- Your task -
The response should consist of the records, reproduced exactly.

-.-.-

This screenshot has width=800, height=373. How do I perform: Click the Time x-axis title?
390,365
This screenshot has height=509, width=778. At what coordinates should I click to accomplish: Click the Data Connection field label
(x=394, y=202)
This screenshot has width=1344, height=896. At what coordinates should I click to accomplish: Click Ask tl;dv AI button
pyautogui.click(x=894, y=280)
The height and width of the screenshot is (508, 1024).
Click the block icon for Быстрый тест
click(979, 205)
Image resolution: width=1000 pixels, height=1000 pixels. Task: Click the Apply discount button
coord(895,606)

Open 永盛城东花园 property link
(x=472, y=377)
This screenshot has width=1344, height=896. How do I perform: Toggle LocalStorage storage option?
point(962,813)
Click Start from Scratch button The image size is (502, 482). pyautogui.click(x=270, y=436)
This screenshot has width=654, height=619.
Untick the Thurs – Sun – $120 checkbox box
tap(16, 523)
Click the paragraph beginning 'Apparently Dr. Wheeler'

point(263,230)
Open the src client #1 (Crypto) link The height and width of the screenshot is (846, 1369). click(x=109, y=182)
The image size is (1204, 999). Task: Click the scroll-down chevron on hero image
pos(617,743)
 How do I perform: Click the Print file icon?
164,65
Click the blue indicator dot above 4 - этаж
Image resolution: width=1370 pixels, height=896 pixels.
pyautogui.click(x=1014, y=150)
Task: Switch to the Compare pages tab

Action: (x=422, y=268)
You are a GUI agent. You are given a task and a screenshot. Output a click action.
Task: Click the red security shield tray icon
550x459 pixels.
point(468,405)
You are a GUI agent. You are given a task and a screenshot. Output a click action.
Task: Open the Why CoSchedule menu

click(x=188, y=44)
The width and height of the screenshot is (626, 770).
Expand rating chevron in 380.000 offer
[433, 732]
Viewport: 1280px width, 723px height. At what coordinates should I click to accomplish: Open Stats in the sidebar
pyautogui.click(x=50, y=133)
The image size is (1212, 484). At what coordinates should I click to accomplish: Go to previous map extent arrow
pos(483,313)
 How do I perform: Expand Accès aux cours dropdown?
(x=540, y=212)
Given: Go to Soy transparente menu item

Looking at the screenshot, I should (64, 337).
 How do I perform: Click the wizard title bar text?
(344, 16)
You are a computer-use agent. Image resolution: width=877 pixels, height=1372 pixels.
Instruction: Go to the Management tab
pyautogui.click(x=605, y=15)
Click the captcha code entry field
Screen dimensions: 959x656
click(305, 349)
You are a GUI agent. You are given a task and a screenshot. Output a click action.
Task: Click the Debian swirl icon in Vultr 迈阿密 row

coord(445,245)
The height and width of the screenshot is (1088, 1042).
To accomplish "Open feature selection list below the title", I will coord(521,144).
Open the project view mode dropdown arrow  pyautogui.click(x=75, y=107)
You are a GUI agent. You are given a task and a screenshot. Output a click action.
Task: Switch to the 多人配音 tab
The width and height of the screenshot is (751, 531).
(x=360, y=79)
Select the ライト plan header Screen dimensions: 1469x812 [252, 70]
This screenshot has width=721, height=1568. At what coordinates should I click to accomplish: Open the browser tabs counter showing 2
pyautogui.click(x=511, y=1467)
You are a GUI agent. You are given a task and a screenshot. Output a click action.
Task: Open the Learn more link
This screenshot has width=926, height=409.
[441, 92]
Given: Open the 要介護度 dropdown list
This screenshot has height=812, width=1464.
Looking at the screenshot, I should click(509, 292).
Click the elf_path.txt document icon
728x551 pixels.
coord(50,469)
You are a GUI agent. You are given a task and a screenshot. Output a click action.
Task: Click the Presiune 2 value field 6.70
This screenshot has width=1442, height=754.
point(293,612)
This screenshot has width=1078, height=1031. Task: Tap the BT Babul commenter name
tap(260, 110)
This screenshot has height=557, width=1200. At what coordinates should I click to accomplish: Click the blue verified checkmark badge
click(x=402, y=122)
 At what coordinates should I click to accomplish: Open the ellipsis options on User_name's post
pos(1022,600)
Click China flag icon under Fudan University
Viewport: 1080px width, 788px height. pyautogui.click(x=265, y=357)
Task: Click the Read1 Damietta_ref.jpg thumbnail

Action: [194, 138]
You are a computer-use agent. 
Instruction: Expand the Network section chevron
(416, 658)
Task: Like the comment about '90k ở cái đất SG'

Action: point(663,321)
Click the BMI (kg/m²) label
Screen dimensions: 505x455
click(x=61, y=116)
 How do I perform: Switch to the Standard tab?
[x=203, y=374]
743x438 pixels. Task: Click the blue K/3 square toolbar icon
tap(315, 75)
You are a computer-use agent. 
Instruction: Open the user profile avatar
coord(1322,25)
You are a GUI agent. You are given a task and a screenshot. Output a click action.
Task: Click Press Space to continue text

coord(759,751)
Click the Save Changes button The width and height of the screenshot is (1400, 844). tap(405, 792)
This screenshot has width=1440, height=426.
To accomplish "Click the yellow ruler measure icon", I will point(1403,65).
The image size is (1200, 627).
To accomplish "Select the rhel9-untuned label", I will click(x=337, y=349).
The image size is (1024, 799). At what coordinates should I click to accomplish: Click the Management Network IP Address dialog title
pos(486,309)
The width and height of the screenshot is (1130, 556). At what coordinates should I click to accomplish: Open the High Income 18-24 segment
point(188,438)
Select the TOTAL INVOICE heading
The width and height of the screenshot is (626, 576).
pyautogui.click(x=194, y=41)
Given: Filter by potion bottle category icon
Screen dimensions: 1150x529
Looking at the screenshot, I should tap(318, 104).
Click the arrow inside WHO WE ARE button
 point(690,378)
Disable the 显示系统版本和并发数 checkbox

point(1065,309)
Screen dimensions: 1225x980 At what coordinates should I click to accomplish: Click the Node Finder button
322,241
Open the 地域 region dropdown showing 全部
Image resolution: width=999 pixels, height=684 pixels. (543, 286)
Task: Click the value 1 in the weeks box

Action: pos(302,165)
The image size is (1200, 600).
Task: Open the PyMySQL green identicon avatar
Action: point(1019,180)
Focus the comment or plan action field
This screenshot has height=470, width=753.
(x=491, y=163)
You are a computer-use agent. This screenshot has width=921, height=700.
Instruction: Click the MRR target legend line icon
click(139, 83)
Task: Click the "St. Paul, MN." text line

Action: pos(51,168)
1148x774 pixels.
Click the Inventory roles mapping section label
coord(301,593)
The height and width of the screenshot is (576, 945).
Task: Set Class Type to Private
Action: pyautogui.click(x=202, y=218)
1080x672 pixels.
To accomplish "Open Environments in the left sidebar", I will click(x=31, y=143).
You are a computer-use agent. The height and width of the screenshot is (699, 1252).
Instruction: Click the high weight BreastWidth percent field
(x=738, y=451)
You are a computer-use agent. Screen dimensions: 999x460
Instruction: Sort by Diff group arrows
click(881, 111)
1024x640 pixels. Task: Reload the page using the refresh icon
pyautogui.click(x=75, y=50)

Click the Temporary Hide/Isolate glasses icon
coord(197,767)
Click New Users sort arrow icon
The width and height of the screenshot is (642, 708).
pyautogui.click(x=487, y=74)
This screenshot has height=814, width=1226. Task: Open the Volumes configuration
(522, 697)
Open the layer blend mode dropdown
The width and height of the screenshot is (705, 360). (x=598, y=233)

-.-.-

- Answer for this exercise -
This screenshot has width=800, height=373. How do I perform: Click the Time x-axis title?
390,365
This screenshot has height=509, width=778. At what coordinates should I click to accomplish: Click the Data Connection field label
(x=394, y=202)
This screenshot has width=1344, height=896. At what coordinates should I click to accomplish: Click Ask tl;dv AI button
pyautogui.click(x=894, y=280)
The height and width of the screenshot is (508, 1024).
Click the block icon for Быстрый тест
click(979, 205)
Image resolution: width=1000 pixels, height=1000 pixels. Task: Click the Apply discount button
coord(895,606)

Open 永盛城东花园 property link
(x=472, y=377)
This screenshot has width=1344, height=896. How do I perform: Toggle LocalStorage storage option?
point(962,813)
Click Start from Scratch button The image size is (502, 482). pyautogui.click(x=270, y=436)
This screenshot has width=654, height=619.
Untick the Thurs – Sun – $120 checkbox box
tap(16, 523)
Click the paragraph beginning 'Apparently Dr. Wheeler'

point(263,230)
Open the src client #1 (Crypto) link The height and width of the screenshot is (846, 1369). click(x=109, y=182)
The image size is (1204, 999). Task: Click the scroll-down chevron on hero image
pos(617,743)
 How do I perform: Click the Print file icon?
164,65
Click the blue indicator dot above 4 - этаж
Image resolution: width=1370 pixels, height=896 pixels.
pyautogui.click(x=1014, y=150)
Task: Switch to the Compare pages tab

Action: (x=422, y=268)
You are a GUI agent. You are given a task and a screenshot. Output a click action.
Task: Click the red security shield tray icon
550x459 pixels.
point(468,405)
You are a GUI agent. You are given a task and a screenshot. Output a click action.
Task: Open the Why CoSchedule menu

click(x=188, y=44)
The width and height of the screenshot is (626, 770).
Expand rating chevron in 380.000 offer
[433, 732]
Viewport: 1280px width, 723px height. At what coordinates should I click to accomplish: Open Stats in the sidebar
pyautogui.click(x=50, y=133)
The image size is (1212, 484). At what coordinates should I click to accomplish: Go to previous map extent arrow
pos(483,313)
 How do I perform: Expand Accès aux cours dropdown?
(x=540, y=212)
Given: Go to Soy transparente menu item

Looking at the screenshot, I should (64, 337).
 How do I perform: Click the wizard title bar text?
(344, 16)
You are a computer-use agent. Image resolution: width=877 pixels, height=1372 pixels.
Instruction: Go to the Management tab
pyautogui.click(x=605, y=15)
Click the captcha code entry field
Screen dimensions: 959x656
click(305, 349)
You are a GUI agent. You are given a task and a screenshot. Output a click action.
Task: Click the Debian swirl icon in Vultr 迈阿密 row

coord(445,245)
The height and width of the screenshot is (1088, 1042).
To accomplish "Open feature selection list below the title", I will coord(521,144).
Open the project view mode dropdown arrow  pyautogui.click(x=75, y=107)
You are a GUI agent. You are given a task and a screenshot. Output a click action.
Task: Switch to the 多人配音 tab
The width and height of the screenshot is (751, 531).
(x=360, y=79)
Select the ライト plan header Screen dimensions: 1469x812 [252, 70]
This screenshot has width=721, height=1568. At what coordinates should I click to accomplish: Open the browser tabs counter showing 2
pyautogui.click(x=511, y=1467)
You are a GUI agent. You are given a task and a screenshot. Output a click action.
Task: Open the Learn more link
This screenshot has width=926, height=409.
[441, 92]
Given: Open the 要介護度 dropdown list
This screenshot has height=812, width=1464.
Looking at the screenshot, I should click(509, 292).
Click the elf_path.txt document icon
728x551 pixels.
coord(50,469)
You are a GUI agent. You are given a task and a screenshot. Output a click action.
Task: Click the Presiune 2 value field 6.70
This screenshot has width=1442, height=754.
point(293,612)
This screenshot has width=1078, height=1031. Task: Tap the BT Babul commenter name
tap(260, 110)
This screenshot has height=557, width=1200. At what coordinates should I click to accomplish: Click the blue verified checkmark badge
click(x=402, y=122)
 At what coordinates should I click to accomplish: Open the ellipsis options on User_name's post
pos(1022,600)
Click China flag icon under Fudan University
Viewport: 1080px width, 788px height. pyautogui.click(x=265, y=357)
Task: Click the Read1 Damietta_ref.jpg thumbnail

Action: [194, 138]
You are a computer-use agent. 
Instruction: Expand the Network section chevron
(416, 658)
Task: Like the comment about '90k ở cái đất SG'

Action: point(663,321)
Click the BMI (kg/m²) label
Screen dimensions: 505x455
click(x=61, y=116)
 How do I perform: Switch to the Standard tab?
[x=203, y=374]
743x438 pixels. Task: Click the blue K/3 square toolbar icon
tap(315, 75)
You are a computer-use agent. 
Instruction: Open the user profile avatar
coord(1322,25)
You are a GUI agent. You are given a task and a screenshot. Output a click action.
Task: Click Press Space to continue text

coord(759,751)
Click the Save Changes button The width and height of the screenshot is (1400, 844). tap(405, 792)
This screenshot has width=1440, height=426.
To accomplish "Click the yellow ruler measure icon", I will point(1403,65).
The image size is (1200, 627).
To accomplish "Select the rhel9-untuned label", I will click(x=337, y=349).
The image size is (1024, 799). At what coordinates should I click to accomplish: Click the Management Network IP Address dialog title
pos(486,309)
The width and height of the screenshot is (1130, 556). At what coordinates should I click to accomplish: Open the High Income 18-24 segment
point(188,438)
Select the TOTAL INVOICE heading
The width and height of the screenshot is (626, 576).
pyautogui.click(x=194, y=41)
Given: Filter by potion bottle category icon
Screen dimensions: 1150x529
Looking at the screenshot, I should tap(318, 104).
Click the arrow inside WHO WE ARE button
 point(690,378)
Disable the 显示系统版本和并发数 checkbox

point(1065,309)
Screen dimensions: 1225x980 At what coordinates should I click to accomplish: Click the Node Finder button
322,241
Open the 地域 region dropdown showing 全部
Image resolution: width=999 pixels, height=684 pixels. (543, 286)
Task: Click the value 1 in the weeks box

Action: pos(302,165)
The image size is (1200, 600).
Task: Open the PyMySQL green identicon avatar
Action: point(1019,180)
Focus the comment or plan action field
This screenshot has height=470, width=753.
(x=491, y=163)
You are a computer-use agent. This screenshot has width=921, height=700.
Instruction: Click the MRR target legend line icon
click(139, 83)
Task: Click the "St. Paul, MN." text line

Action: pos(51,168)
1148x774 pixels.
Click the Inventory roles mapping section label
coord(301,593)
The height and width of the screenshot is (576, 945).
Task: Set Class Type to Private
Action: pyautogui.click(x=202, y=218)
1080x672 pixels.
To accomplish "Open Environments in the left sidebar", I will click(x=31, y=143).
You are a computer-use agent. The height and width of the screenshot is (699, 1252).
Instruction: Click the high weight BreastWidth percent field
(x=738, y=451)
You are a computer-use agent. Screen dimensions: 999x460
Instruction: Sort by Diff group arrows
click(881, 111)
1024x640 pixels. Task: Reload the page using the refresh icon
pyautogui.click(x=75, y=50)

Click the Temporary Hide/Isolate glasses icon
coord(197,767)
Click New Users sort arrow icon
The width and height of the screenshot is (642, 708).
pyautogui.click(x=487, y=74)
This screenshot has height=814, width=1226. Task: Open the Volumes configuration
(522, 697)
Open the layer blend mode dropdown
The width and height of the screenshot is (705, 360). (x=598, y=233)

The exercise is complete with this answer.